→ Exercise requirements:
[1] According to the optical tweezers description, what are the resonances that form inside the spherical cavity commonly called?
[2] Carry on the optical tweezers description beyond its final sentence.

** begin Quoted passage **

Speaker
Description
Using optical tweezers, we trap microscopic polystyrene beads suspended in water and determine their diameter using Mie scattering theory. Using a near infrared laser, the optical trap is formed near the focus by a high numerical aperture lens. The particles have a higher refractive index than the surrounding medium and the focused light creates a strong gradient force which traps the transparent, dielectric particles.
The trapped particle is illuminated with broadband white light. Mie scattered light from the particle is collected in the epi direction by a microscope objective and measured on a spectrometer. Due to total internal reflection, specific wavelengths resonate within the spherical cavity. These resonances are commonly referred to as whispering gallery modes, or morphologically dependent resonances. These resonances can be identified on the spectrum of the Mie scattered light. By comparing the wavelength of these resonance peaks to that of theoretical simulations, we can precisely determine the diameter of the particle in the trap. Here, the analysis of these measurements will be discussed.

** end Quoted passage **
** begin Dataset excerpt **

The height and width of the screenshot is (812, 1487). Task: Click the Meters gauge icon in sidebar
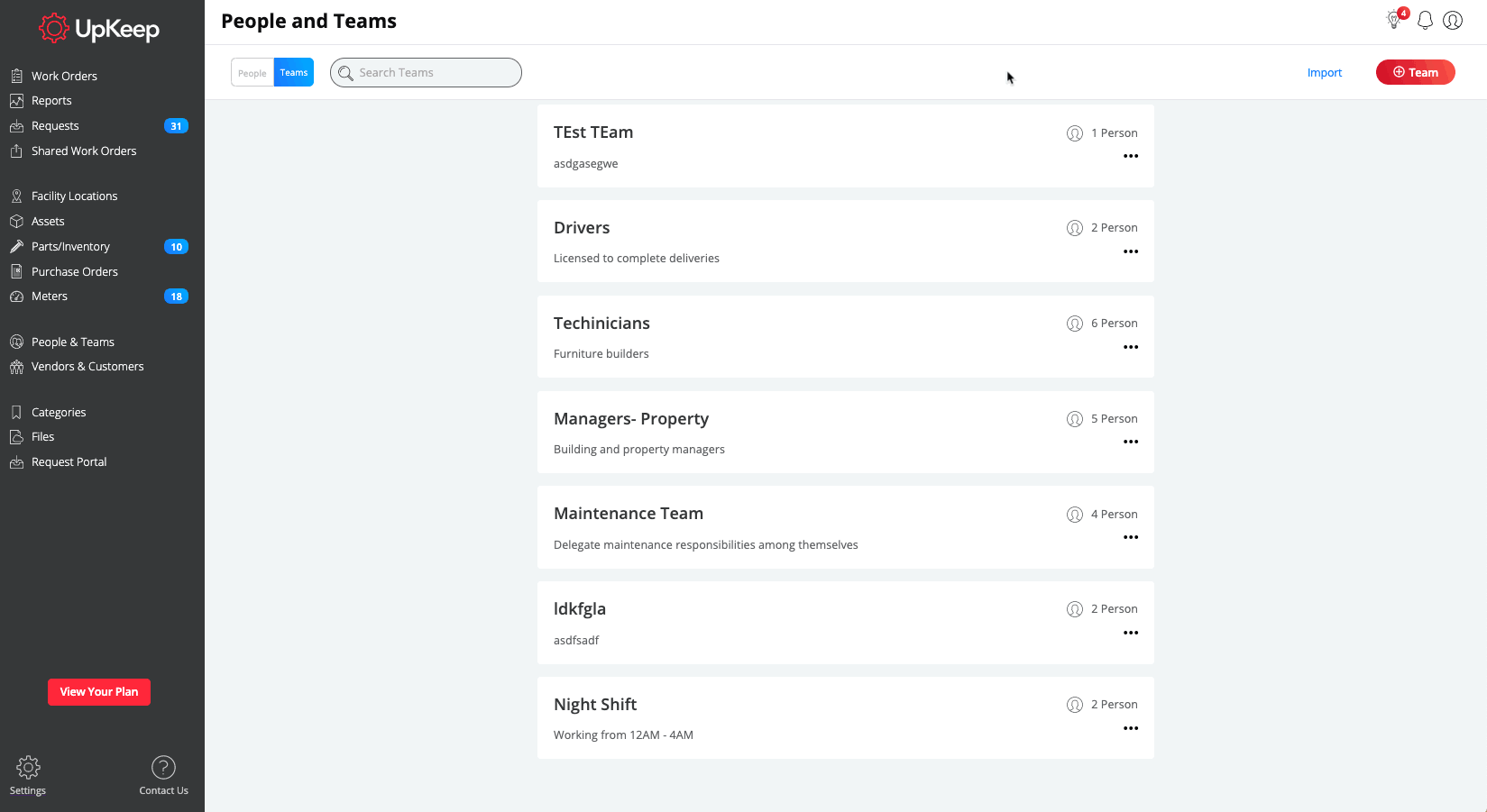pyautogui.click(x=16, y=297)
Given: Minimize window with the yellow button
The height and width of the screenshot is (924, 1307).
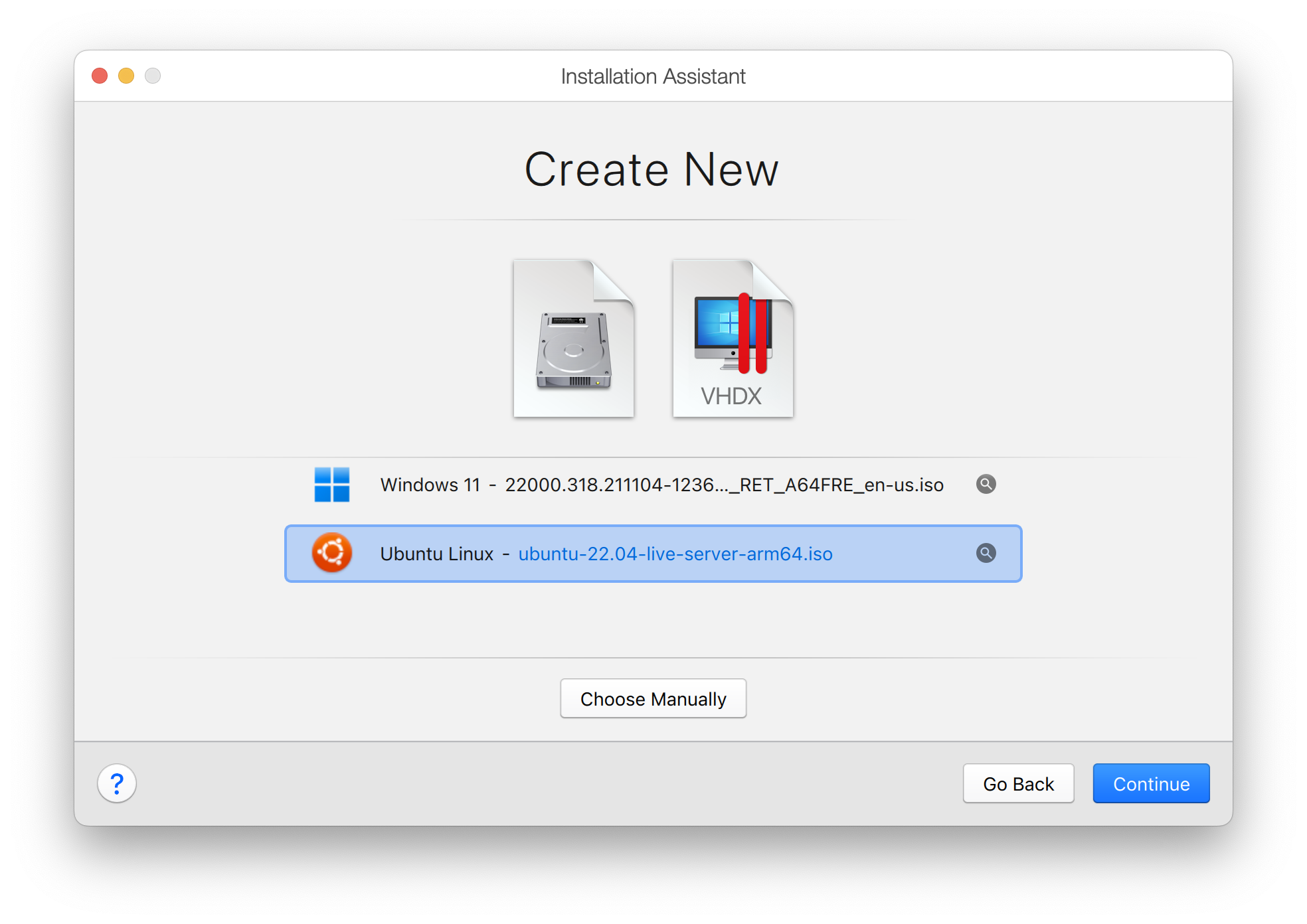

** end Dataset excerpt **

→ In response:
[1] They are commonly called whispering gallery modes, or morphologically dependent resonances.

[2]
The system has been expanded to optically trap micron sized aerosol droplets in air using a counter propagating optical trap. The droplet is trapped in the overlap of the foci of the two counter propagating beams. Using a similar Mie scattering theory method as described above, the diameter of the trapped water droplet is to be determined. The system and preliminary trapping results will be discussed here.
Level for award;(Hons, MSc, PhD, N/A)?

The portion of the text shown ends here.